=== Begin Enclosure ===
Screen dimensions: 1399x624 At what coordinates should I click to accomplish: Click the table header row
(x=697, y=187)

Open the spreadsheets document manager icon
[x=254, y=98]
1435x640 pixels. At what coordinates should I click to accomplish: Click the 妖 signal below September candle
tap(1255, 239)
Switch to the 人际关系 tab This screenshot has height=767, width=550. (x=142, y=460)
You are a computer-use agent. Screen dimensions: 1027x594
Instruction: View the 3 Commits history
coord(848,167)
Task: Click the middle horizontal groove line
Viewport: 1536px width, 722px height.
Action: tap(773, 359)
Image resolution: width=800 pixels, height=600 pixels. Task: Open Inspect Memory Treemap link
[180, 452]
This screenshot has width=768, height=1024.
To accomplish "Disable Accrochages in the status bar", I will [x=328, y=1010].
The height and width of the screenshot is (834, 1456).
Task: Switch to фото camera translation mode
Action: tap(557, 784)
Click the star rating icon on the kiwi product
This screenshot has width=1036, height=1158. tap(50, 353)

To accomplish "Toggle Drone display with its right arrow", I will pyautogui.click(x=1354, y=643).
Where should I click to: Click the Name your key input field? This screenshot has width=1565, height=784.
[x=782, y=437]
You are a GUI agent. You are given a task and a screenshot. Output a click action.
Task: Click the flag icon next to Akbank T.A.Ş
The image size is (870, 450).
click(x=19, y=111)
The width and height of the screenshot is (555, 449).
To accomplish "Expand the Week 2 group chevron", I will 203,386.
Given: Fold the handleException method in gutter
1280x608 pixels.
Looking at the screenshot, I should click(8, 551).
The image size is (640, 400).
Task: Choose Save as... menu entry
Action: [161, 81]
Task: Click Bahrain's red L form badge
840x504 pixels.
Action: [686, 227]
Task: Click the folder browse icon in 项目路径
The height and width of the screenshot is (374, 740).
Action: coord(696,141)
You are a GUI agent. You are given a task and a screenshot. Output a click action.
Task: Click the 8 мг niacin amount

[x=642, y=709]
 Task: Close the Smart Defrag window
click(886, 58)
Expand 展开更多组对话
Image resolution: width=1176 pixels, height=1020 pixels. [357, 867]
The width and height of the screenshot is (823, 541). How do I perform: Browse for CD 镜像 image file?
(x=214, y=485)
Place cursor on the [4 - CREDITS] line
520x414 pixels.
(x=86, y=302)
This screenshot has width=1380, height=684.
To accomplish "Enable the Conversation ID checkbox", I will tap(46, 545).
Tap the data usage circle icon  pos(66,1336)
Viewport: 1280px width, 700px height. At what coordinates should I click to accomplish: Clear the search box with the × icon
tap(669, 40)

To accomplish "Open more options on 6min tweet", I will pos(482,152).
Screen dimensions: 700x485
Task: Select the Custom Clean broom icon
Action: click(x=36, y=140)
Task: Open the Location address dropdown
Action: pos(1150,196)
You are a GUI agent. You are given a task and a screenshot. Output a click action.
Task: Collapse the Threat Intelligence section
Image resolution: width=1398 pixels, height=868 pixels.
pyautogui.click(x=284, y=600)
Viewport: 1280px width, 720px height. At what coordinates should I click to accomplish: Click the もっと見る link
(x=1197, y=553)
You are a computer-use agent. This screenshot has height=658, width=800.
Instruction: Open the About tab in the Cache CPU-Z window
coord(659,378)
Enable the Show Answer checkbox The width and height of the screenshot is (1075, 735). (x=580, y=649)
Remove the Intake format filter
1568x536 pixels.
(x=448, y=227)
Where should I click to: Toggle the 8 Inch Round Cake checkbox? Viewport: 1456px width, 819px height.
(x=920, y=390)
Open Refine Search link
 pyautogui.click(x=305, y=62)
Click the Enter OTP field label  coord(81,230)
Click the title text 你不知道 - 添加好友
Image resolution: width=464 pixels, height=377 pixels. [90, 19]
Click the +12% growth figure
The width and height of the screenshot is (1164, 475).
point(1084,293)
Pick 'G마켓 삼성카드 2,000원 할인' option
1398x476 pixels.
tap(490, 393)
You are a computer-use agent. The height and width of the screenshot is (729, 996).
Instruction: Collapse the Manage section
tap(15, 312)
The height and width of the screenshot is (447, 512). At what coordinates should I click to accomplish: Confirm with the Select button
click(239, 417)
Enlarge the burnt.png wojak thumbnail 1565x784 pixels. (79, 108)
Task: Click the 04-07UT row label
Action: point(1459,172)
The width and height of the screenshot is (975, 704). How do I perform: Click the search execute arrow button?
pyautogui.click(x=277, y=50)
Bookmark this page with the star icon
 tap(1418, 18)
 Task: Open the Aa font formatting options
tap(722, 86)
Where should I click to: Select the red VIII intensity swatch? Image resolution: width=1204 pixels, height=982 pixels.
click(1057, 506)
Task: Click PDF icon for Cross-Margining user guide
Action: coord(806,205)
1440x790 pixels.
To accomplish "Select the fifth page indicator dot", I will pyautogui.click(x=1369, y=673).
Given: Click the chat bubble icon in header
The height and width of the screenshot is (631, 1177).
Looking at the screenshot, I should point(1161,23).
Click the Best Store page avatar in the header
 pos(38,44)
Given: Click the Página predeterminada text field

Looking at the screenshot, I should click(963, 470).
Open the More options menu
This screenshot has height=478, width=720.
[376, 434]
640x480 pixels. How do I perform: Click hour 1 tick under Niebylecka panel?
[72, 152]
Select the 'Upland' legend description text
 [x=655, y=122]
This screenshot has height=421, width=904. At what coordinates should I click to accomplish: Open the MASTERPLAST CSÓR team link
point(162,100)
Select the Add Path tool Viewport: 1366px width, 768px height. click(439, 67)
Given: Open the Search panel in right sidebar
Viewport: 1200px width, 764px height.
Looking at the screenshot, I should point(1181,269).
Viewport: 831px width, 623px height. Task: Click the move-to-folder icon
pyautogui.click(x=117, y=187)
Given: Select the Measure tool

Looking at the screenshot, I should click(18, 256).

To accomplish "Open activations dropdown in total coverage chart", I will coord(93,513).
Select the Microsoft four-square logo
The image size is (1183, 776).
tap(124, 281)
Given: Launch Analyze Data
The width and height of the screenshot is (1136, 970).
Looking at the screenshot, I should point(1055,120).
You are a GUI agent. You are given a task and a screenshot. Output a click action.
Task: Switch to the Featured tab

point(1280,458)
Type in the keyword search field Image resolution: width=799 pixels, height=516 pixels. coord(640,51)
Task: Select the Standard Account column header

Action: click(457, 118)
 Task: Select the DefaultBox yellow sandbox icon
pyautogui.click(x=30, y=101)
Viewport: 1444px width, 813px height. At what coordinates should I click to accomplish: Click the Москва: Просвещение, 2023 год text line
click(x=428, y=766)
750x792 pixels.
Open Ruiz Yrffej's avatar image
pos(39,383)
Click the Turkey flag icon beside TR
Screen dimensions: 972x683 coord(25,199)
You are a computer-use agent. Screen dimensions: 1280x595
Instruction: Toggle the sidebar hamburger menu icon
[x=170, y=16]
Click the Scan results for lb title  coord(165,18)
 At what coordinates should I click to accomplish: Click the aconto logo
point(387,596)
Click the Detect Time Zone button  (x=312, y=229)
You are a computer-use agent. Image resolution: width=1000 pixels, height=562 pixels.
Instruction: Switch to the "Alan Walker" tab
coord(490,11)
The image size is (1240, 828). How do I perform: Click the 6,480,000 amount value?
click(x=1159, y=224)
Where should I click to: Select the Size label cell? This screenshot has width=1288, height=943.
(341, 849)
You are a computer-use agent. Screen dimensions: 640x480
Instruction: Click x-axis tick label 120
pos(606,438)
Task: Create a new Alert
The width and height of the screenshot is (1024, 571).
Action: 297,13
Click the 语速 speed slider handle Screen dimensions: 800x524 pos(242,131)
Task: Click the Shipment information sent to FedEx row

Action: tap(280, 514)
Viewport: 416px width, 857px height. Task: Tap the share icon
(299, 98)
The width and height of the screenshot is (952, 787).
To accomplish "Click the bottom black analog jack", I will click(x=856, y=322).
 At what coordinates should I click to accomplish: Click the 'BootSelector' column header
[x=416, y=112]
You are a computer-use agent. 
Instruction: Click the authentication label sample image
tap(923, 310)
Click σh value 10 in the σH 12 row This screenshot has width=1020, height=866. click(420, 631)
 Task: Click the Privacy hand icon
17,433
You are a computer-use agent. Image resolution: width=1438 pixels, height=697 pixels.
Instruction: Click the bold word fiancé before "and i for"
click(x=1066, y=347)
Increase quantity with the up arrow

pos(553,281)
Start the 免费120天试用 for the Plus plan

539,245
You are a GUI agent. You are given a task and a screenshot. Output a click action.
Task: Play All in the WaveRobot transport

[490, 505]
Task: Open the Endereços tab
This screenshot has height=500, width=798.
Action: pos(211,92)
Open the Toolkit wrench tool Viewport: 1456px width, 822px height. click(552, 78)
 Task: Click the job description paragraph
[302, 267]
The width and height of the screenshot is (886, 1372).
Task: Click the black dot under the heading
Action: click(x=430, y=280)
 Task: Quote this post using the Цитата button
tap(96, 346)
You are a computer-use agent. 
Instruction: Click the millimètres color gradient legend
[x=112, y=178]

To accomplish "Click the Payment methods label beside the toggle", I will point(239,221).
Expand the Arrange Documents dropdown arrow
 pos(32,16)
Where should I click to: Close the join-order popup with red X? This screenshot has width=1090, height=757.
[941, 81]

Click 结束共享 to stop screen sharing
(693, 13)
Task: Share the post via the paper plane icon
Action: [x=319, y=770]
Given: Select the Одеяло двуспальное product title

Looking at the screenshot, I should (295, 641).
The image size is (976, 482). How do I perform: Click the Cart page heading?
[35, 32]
=== End Enclosure ===
• [EXERCISE AIM]
Output, from the data above, the lines from the line with "Task: Open the Aa font formatting options" to the line with "1440x790 pixels." exactly as they stand, both ends included and nothing else.

• [OUTPUT OF THE EXERCISE]
 Task: Open the Aa font formatting options
tap(722, 86)
Where should I click to: Select the red VIII intensity swatch? Image resolution: width=1204 pixels, height=982 pixels.
click(1057, 506)
Task: Click PDF icon for Cross-Margining user guide
Action: coord(806,205)
1440x790 pixels.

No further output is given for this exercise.